Phileas was still agitated. What little movement or sound he made was a reaction to the memories he kept reliving. He needed to rest. He needed that energy to go towards his healing.

Passepartout finally started talking to his Master. First in French using the words his aunt Louisa had used to quiet him when he was a child. It seemed to help. So then he started telling Fogg about some of the exploits of his earlier life. Finally, unbelievably Passepartout ran out of things to talk about.

Then an idea struck him and he ran and got the last newspaper he had purchased for Fogg. In this God forsaken place he hadn't been able to obtain new ones and his Master had already read this one. But Passepartout thought maybe, along with the reassuring sound of a human voice, the familiar sound of the turning of the paper might be a comfort to Phileas too. Passepartout made sure to try and affect the exact same style Fogg had in turning the pages and holding the paper to read. This seemed to add to the calming effect.

So a routine was established, in addition to caring for Phileas body, to take care of his mind it was not allowed silence in which to relive the horror he had experienced. Rebecca read Phileas' favorite books to him. Jules read his plays and ideas from his notebook. And Passepartout? Passepartout read the same paper over and over again till his manner with it was exactly like Fogg's.

One ad in the agonies column always struck Passepartout as funny. It was a wife appealing to her runaway husband. Not for his return but that he return her pet pig that she missed very much. Passepartout would always giggle and, referring to the husband, say, "The swine." It would strike him as so hilarious he would laugh till tears rolled down his face.
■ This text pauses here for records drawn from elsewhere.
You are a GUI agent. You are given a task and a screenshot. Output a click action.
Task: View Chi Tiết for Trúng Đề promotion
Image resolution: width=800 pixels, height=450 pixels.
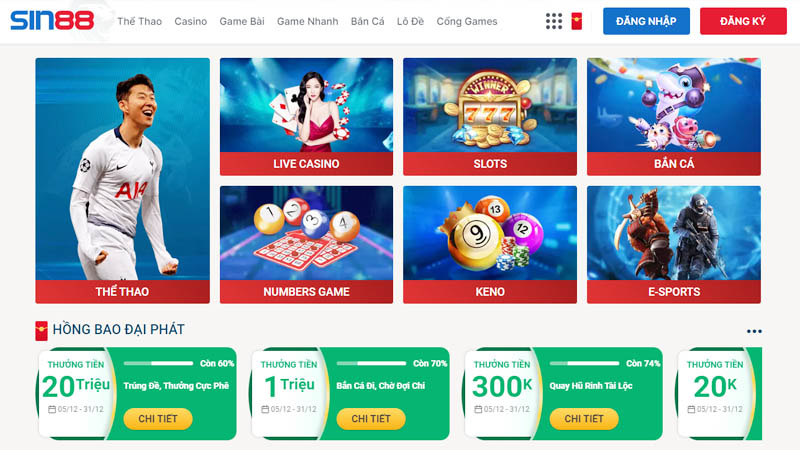point(158,418)
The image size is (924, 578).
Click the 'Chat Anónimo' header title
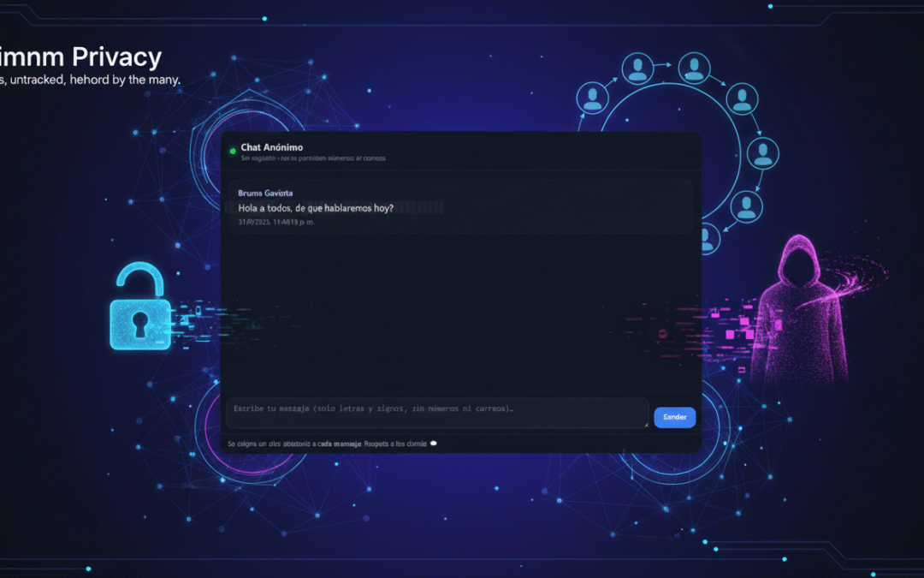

They were getting near to London and while everyone was anxious they continued on with their routine of changing bandages, feeding Phileas, and reading to him.
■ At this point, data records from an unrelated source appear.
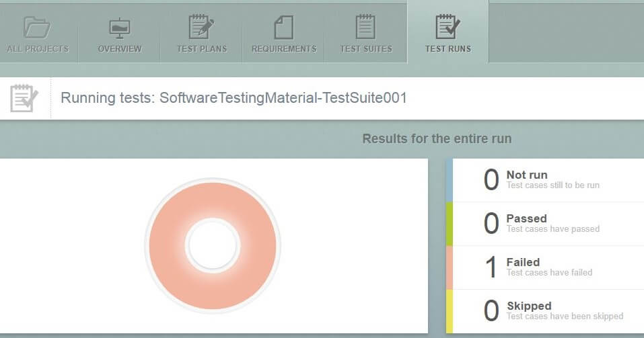Open the Test Plans notepad pencil icon
Viewport: 644px width, 338px height.
pyautogui.click(x=201, y=27)
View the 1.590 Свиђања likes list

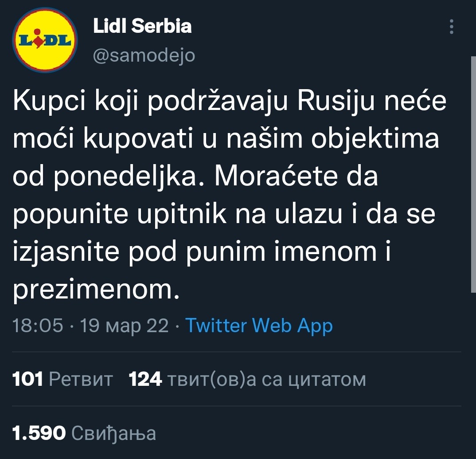(x=84, y=433)
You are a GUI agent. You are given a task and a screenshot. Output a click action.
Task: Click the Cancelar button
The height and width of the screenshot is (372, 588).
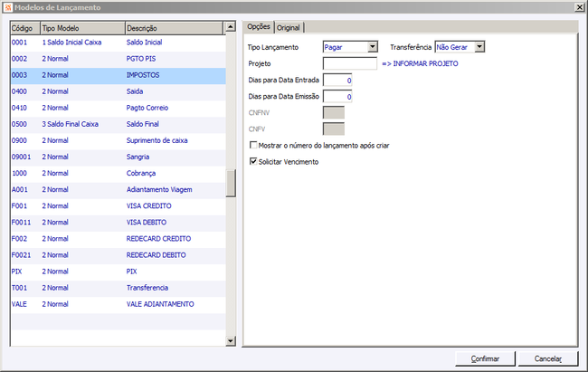point(548,358)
Passepartout had once again reached his favorite part and started to giggle with anticipation.

But before he could say his punch line a voice, husky and weak, said, "If you say "the swine" once more I shall stuff you out of a porthole."

"I'm sorry, Master. I -- Master?!!! Master, you are awake!!!!!”

"Yes", Phileas choked slightly as his throat was so dry. "I am aware of that."

Passepartout dashed to the door and screamed at the top of his lungs, "Miss Rebecca! Master Jules! He is awake!!!"

In an instant Rebecca was there followed only a moment later by Jules. Rebecca sat carefully on the edge of the bed staring into Phileas' beautiful eyes rimmed as they were with long dark lashes. It was so wonderful to see him returned to himself. She was so overjoyed she laughed until she cried.

"Rebecca, are you all right?" Phileas rasped.

"I think I am supposed to be asking you that question dear cousin. But, yes, I am much better now."

"Well, now that you mention it I think I could drink an ocean and still be thirsty. But I am so sleepy I think perhaps I shall take a nap first." Phileas said his eyes closing wearily.

"No, Master! I am sorry. But water is right here and I am thinking you should be drinking as much as possible."

"Oh, all right, if you insist, Passepartout." Phileas said but he didn't open his eyes.

Passepartout gently raised his head and gave him a glass of water to drink. Satisfied when Fogg finished it. Passepartout beamed at Jules and Rebecca.

When they arrived in London they had a doctor thoroughly check Phileas over. Fortunately he was used to taking care of Phileas and wasn't too surprised by the explanation of how he came to be in such a state.

He said that Phileas would survive though it would take time and lots of care. He was dehydrated, anemic, and undernourished. But Passepartout was seeing to that as rapidly as he could get food down Phileas. Rebecca was seeing to her cousins every whim. Phileas was trying not to take too much advantage of the situation. Though he did enjoy having her spend time reading to him. Jules was inquiring into the lack of pictures of Phileas and Lady Josephine. He wasn't getting much in the way of an answer. Perhaps that would be the basis for a future story.